From the Guidelines
CD80 and CD86 are the ligands that bind to CTLA-4, but to enhance T-cell activation, these ligands should not be bound to CTLA-4, instead, they should bind to CD28, which is a co-stimulatory receptor that enhances T-cell activation.
Mechanism of Action
- CTLA-4 is a negative regulator of T-cell activation, and its interaction with its ligands CD80 and CD86 inhibits T-cell activation 1.
- To enhance T-cell activation, the interaction between CTLA-4 and its ligands should be blocked, allowing CD28 to bind to CD80 and CD86, which enhances T-cell activation.
- Ipilimumab, a monoclonal antibody, binds to CTLA-4, blocking its interaction with CD80 and CD86, and thereby enhancing T-cell activation 1.

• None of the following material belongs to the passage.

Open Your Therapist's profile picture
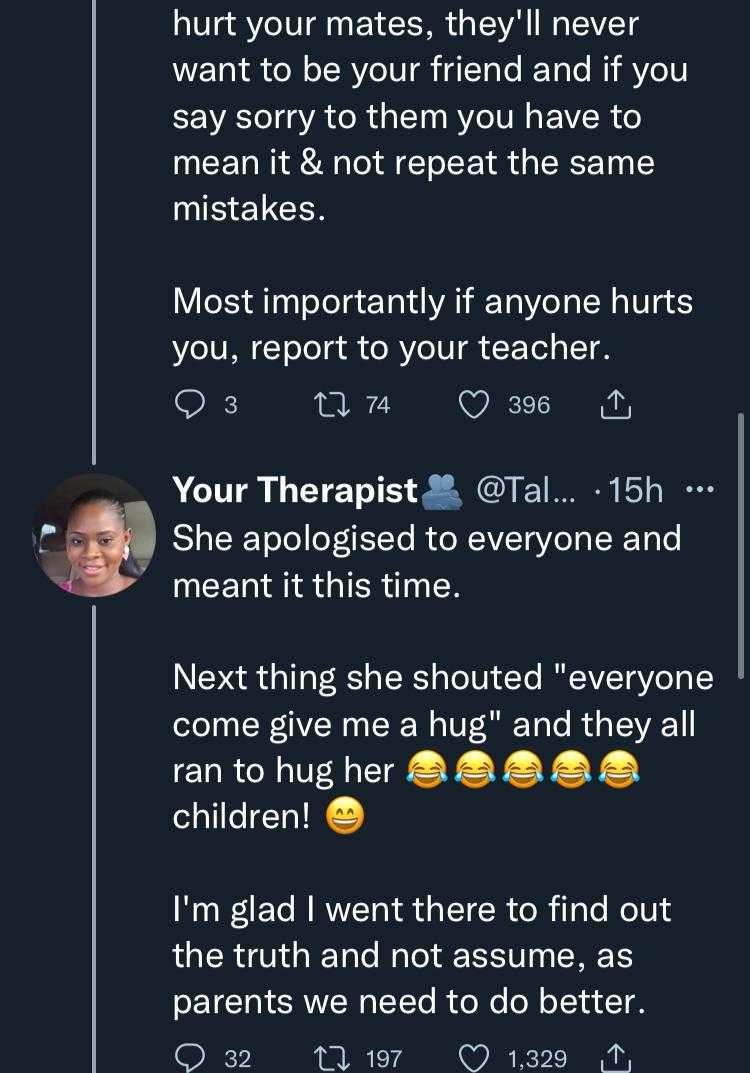 pos(94,534)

Relevance to Immunotherapy
- The mechanism of action of ipilimumab and other immune checkpoint inhibitors, such as nivolumab and pembrolizumab, is to prevent the interaction between immune checkpoints, such as CTLA-4 and PD-1, and their ligands, thereby enhancing T-cell activation and promoting an immune response against cancer cells 1.
From the Research
Ligand/Cofactor Binding to CTLA-4
- The ligands that bind to CTLA-4 are CD80 and CD86, which are also the ligands for CD28 2, 3, 4, 5, 6.

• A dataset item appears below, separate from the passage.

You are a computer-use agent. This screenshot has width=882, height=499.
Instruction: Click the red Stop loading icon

- CD86 is a key target for CTLA-4 immune regulation, and defects in CTLA-4-mediated transendocytosis of CD86 are associated with autoimmunity 2.
- CTLA-4 is a disulfide-linked homodimer that binds two CD86 molecules, with each monomeric polypeptide chain containing a high affinity binding site for B7 molecules 3.
- The binding of CD80 and CD86 to CTLA-4 provides a competitive inhibition to CD28-mediated T-cell activation, with CTLA-4 having a stronger affinity for the ligands than CD28 4.
- The interaction between CTLA-4 and its ligands plays a crucial role in regulating T-cell activation, proliferation, and survival, with blockade of CTLA-4-CD80/CD86 interactions reducing T-cell activation and enhancing apoptosis 6.